A transparent solid sphere of radius $2\text{cm}$ and density $\rho$ floats in a transparent liquid of density $2\rho$ kept in a beaker. The bottom of the beaker is spherical in shape with radius of curvature $8\text{cm}$ and is silvered to make it a concave mirror as shown in the figure. When an object is placed at a distance of $10\text{cm}$ directly above the centre of the sphere $C$, its final image coincides with it. Find approximate value of $h$, the height of the liquid surface in the beaker from the apex of the bottom. Consider the paraxial rays only. The refractive index of the sphere is $\frac{3}{2}$ and that of the liquid is $\frac{4}{3}$.

• A. $17\text{cm}$
• B. $11\text{cm}$
• C. $13\text{cm}$
• D. $15\text{cm}$

Answer 1

The correct option is D $15\text{cm}$

Let, volume of the solid $=V_s$;
volume of the liquid displaced$=V_L$

From equilibrium of forces on the sphere,
$F_B={\rho }_s{V}_{s}g$

$\Rightarrow {\rho }_L{V}_{L}g={\rho }_s{V}_{s}g$

$\Rightarrow \frac{V_s}{V_L}=\frac{{\rho }_L}{{\rho }_s}$

$\Rightarrow \frac{V_s}{V_L}=\frac{2\rho }{\rho }=2$

$\Rightarrow V_s=2V_L$

This means half the sphere is inside the liquid.
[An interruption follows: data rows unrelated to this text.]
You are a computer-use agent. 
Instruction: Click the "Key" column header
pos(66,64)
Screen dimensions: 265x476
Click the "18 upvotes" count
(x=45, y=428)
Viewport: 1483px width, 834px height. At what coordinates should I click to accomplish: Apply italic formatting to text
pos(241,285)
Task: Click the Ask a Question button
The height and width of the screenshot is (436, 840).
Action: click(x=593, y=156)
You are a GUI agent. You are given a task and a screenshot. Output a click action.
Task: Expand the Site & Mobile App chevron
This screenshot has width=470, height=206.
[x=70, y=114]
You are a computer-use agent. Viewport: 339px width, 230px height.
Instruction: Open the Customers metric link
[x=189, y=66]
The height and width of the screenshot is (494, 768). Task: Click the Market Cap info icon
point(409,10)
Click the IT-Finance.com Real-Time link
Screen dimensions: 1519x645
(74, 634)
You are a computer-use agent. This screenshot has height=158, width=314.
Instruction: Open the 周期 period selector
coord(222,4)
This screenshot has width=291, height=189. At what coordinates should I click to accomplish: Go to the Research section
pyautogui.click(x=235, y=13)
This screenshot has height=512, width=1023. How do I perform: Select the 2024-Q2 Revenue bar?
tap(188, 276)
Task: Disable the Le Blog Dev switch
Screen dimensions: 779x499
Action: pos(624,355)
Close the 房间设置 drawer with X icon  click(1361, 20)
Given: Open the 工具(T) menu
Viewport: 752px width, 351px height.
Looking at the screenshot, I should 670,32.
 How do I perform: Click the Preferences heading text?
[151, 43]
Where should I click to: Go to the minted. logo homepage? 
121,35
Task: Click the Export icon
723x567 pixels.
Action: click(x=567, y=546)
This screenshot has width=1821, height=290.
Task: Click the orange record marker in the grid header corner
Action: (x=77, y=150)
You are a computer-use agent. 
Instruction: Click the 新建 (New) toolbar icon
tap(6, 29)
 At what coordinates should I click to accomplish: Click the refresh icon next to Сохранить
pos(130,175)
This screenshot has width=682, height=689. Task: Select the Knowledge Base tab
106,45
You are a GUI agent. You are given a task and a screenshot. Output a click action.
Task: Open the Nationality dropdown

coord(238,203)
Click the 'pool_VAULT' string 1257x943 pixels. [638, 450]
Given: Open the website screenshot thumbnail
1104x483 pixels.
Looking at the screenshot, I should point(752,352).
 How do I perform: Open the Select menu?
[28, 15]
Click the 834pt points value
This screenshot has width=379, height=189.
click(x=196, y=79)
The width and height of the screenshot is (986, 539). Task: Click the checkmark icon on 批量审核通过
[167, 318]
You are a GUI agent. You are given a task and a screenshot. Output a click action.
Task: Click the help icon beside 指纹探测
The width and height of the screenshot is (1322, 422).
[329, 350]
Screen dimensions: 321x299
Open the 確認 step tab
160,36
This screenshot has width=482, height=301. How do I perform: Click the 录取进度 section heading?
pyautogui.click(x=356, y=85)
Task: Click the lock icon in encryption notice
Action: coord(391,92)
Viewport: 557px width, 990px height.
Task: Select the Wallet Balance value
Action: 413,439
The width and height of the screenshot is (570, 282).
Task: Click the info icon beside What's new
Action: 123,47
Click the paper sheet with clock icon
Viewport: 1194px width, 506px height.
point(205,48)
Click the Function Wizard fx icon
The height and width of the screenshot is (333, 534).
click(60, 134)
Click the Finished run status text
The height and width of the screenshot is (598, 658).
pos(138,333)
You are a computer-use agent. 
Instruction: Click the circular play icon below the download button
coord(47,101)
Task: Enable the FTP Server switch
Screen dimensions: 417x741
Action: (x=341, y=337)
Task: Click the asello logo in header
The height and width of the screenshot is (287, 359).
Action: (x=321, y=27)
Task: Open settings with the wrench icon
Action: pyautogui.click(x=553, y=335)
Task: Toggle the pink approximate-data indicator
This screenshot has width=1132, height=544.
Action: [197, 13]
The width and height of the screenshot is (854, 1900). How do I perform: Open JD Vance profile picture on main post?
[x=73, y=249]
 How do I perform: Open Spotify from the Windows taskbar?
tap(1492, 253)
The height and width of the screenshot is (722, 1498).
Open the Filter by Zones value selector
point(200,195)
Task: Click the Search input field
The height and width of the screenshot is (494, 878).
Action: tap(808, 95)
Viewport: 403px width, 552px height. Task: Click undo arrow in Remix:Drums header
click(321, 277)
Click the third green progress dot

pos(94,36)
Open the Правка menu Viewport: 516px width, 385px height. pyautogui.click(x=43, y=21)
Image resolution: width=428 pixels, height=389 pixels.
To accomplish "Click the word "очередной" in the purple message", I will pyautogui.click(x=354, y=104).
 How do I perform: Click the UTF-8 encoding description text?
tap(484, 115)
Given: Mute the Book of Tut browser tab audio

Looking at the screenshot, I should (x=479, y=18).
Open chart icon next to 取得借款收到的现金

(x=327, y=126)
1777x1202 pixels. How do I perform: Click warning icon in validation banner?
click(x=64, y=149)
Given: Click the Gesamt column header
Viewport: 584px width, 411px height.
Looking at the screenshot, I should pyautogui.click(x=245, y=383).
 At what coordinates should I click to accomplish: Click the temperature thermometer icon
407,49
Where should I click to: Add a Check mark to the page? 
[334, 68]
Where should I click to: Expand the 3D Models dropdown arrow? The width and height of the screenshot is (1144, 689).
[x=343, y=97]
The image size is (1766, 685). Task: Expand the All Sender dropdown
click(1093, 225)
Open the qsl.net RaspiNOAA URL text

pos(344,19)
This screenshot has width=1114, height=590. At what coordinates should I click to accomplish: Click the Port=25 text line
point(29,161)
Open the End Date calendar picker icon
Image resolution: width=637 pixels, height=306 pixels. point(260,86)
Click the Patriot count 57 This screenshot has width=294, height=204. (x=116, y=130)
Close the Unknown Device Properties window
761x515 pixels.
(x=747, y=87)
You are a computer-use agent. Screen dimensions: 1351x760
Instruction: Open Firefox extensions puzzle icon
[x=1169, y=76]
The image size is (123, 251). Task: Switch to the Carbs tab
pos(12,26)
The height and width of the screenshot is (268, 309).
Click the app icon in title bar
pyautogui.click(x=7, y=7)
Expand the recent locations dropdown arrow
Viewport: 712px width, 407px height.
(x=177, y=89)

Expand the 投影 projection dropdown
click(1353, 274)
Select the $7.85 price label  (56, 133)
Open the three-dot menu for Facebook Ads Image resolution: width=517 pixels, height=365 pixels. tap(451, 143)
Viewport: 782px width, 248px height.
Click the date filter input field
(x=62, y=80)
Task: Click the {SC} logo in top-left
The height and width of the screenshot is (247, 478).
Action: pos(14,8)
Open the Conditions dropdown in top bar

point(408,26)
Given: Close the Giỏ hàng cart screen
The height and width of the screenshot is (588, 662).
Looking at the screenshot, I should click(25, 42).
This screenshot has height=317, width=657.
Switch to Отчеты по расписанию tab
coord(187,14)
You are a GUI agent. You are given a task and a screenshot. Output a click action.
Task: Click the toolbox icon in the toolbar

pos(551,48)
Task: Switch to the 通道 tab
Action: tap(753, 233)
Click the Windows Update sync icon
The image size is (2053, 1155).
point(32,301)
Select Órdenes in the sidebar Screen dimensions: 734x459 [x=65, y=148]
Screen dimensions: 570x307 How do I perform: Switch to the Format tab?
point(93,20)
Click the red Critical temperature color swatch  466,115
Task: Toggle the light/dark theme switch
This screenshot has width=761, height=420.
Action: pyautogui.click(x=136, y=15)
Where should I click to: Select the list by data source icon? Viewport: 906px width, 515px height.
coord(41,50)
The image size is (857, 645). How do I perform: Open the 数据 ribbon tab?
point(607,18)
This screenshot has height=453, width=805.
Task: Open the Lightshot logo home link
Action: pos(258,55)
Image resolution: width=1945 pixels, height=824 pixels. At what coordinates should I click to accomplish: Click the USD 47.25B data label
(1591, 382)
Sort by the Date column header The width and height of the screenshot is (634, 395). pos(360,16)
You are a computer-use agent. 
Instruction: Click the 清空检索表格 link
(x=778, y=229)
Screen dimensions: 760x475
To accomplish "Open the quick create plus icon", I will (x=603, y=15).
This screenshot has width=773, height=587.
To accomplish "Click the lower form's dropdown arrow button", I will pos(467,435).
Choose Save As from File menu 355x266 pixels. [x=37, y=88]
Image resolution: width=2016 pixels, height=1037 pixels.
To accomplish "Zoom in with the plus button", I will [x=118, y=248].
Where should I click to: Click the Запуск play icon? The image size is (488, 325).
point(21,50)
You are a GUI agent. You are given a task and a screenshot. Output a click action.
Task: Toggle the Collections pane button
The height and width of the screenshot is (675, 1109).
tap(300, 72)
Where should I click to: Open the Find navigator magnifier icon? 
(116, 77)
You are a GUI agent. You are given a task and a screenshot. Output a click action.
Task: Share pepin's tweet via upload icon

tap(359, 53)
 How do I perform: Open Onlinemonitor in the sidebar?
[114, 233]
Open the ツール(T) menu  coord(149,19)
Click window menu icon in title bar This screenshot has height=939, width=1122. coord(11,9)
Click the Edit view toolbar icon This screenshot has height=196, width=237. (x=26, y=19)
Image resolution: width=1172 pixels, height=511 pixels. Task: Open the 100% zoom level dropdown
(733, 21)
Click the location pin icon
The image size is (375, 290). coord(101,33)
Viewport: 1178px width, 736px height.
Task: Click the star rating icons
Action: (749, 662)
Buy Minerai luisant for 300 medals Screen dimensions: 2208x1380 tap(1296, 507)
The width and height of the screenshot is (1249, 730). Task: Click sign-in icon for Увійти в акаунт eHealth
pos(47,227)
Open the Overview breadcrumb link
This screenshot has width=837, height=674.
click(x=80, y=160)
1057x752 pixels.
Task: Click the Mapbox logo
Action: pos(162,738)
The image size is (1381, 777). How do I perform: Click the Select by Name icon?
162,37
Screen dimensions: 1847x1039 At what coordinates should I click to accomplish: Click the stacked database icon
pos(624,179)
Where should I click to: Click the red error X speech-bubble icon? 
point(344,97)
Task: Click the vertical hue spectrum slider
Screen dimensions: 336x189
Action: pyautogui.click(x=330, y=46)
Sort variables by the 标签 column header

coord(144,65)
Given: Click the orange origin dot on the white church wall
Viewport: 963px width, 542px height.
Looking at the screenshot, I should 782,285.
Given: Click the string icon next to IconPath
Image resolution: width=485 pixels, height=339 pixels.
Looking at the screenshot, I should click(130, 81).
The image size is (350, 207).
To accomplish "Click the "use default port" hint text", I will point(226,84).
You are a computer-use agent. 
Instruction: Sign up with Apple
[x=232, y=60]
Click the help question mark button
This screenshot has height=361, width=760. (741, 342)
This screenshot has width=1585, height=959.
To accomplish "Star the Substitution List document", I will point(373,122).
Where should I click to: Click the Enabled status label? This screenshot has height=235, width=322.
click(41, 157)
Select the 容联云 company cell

For the image to coincide with the object, light should fall normally on the bottom spherical surface. For this, the image formed by transparent solid sphere should be at the centre of curvature of the bottom spherical surface.

From lens makers formula at sphere-air interface,

$\frac{{\mu }_2}{v}-\frac{{\mu }_1}{u}=\frac{{\mu }_2-{\mu }_1}{R}.......\left(1\right)$

where,
$u=-(10-2)\text{cm}=-8\text{cm}$

${\mu }_2=$refractive index of solid sphere $=\frac{3}{2}$

${\mu }_1=$refractive index of air $=1$,

Substituting the values in $\left(1\right)$,

$\Rightarrow \frac{3/2}{v_1}-\frac{1}{(-8)}=\frac{3/2-1}{+2}$

$\Rightarrow v_1=12\text{cm}$


Further applying the lens makers' formula for sphere-liquid interface,

$\Rightarrow \frac{4/3}{v}-\frac{3/2}{8}=\frac{4/3-3/2}{-2}$

$\Rightarrow v=\frac{64}{13}=4.92\text{cm}$

So,
$h=CB+B{C}^{\prime }+C^{\prime }P$

$\Rightarrow h=2+4.92+8$

$\therefore h\approx 15\text{cm}$